Scrambled Tofu with Raspberry Chipotle Sauce

adapted from Moosewood Restaurant's Simple Suppers

Scramble:
  • 2 teaspoons vegetable oil
  • 1 cup chopped onions
  • 3 garlic cloves, chopped
  • 3 cups or more chopped kale or chard
  • 1 cake firm tofu (14-16 oz)
  • 3 tablespoons soy sauce

Raspberry Chipotle Sauce:
  • 1/3 cup raspberry fruit spread or jam (or peach, apricot, strawberry)
  • 2 minced canned chipotles with adobo sauce
  • 2 tablespoons water
  • 2 teaspoons lemon juice

Heat the oil in a large skillet on medium heat. Sauté the onions in the oil for a couple of minutes until they begin to soften. Add the garlic and cook for another minute. Stir in the kale, cover, and steam until kale begins to wilt.

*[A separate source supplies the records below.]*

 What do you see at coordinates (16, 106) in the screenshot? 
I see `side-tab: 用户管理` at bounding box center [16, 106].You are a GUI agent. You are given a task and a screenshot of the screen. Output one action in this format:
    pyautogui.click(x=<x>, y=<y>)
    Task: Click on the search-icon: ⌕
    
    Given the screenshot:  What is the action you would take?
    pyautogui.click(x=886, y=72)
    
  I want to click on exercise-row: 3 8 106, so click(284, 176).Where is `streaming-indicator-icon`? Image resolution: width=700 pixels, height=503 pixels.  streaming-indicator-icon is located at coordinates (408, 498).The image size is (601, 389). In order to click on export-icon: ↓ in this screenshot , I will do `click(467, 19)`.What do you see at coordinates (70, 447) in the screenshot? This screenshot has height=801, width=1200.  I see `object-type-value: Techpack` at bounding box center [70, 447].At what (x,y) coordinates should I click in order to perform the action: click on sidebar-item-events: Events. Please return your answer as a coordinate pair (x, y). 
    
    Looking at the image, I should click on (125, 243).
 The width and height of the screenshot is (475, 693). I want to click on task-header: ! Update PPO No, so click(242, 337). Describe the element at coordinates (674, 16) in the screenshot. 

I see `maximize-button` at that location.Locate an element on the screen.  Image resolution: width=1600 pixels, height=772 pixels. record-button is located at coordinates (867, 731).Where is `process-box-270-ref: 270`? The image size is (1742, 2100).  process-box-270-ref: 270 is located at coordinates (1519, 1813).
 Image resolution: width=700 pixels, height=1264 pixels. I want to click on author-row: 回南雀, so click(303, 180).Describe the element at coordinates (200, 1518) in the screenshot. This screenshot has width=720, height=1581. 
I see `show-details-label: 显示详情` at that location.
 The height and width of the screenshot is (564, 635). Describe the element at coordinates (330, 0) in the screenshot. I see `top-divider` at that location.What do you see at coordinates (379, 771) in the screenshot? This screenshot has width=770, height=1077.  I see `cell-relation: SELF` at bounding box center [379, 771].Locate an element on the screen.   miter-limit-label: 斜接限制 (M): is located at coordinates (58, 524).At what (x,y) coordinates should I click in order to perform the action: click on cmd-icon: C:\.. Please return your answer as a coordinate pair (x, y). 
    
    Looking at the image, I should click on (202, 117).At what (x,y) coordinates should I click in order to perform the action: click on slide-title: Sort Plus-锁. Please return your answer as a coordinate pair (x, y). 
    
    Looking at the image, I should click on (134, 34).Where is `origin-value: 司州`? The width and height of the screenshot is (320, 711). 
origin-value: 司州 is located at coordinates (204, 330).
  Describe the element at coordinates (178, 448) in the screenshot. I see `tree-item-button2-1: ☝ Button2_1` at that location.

While the kale steams, in a bowl, use a fork to mash the tofu with the soy sauce. Uncover the skillet, increase the heat to high, and cook off any remaining water. Stir in the mashed tofu and cook until warmed throughout.

While the tofu cooks, make the sauce. In a small saucepan, stir together the fruit spread, chipotles, and water. Simmer on low heat for about 2 minutes, until hot and saucy. Add lemon juice and additional water if the sauce is too thick.

Serve the scrambled tofu accompanied by Green Rice, with the Raspberry Chipotle Sauce on the top.

Makes 5 servings, each 190 calories (not counting Green Rice).